- **Work instructions**
Below are some entries. Count the lines where "computer" appears and state only that number.

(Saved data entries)
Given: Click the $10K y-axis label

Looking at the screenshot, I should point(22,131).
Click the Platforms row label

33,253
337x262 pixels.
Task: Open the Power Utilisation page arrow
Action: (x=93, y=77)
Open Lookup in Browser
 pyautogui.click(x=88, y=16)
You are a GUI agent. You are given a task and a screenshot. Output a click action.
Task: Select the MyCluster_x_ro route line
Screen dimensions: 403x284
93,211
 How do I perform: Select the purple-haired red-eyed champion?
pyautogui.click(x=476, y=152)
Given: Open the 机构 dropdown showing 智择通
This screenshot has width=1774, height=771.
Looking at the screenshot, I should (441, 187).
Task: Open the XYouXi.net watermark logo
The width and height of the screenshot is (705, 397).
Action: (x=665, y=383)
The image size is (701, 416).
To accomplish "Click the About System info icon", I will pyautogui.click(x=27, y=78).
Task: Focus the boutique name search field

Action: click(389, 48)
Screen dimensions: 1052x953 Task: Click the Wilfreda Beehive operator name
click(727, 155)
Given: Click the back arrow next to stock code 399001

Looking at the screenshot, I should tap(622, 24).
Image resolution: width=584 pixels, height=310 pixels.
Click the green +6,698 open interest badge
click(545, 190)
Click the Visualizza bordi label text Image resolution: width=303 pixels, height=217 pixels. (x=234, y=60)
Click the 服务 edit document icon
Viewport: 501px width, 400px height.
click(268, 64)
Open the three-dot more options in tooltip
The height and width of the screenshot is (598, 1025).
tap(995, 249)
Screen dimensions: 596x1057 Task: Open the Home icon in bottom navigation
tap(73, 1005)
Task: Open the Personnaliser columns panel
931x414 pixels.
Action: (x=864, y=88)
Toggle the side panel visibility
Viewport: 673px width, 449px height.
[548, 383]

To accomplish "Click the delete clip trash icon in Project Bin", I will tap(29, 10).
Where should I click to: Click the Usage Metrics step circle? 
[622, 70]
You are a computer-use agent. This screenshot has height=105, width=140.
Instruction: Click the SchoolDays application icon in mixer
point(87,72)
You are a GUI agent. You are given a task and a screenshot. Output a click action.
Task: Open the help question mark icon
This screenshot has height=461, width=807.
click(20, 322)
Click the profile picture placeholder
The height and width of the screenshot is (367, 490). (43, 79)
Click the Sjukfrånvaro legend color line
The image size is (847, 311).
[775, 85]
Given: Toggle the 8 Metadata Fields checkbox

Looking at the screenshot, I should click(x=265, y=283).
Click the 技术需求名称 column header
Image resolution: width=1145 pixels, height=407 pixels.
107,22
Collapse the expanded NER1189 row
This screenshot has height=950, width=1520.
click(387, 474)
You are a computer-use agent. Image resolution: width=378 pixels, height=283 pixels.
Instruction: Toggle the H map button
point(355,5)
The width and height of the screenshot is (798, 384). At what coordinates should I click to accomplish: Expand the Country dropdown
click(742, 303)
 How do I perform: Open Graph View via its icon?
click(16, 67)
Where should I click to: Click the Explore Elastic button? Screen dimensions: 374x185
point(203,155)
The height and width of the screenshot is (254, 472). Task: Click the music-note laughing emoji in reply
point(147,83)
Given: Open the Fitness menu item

- **Your response**
2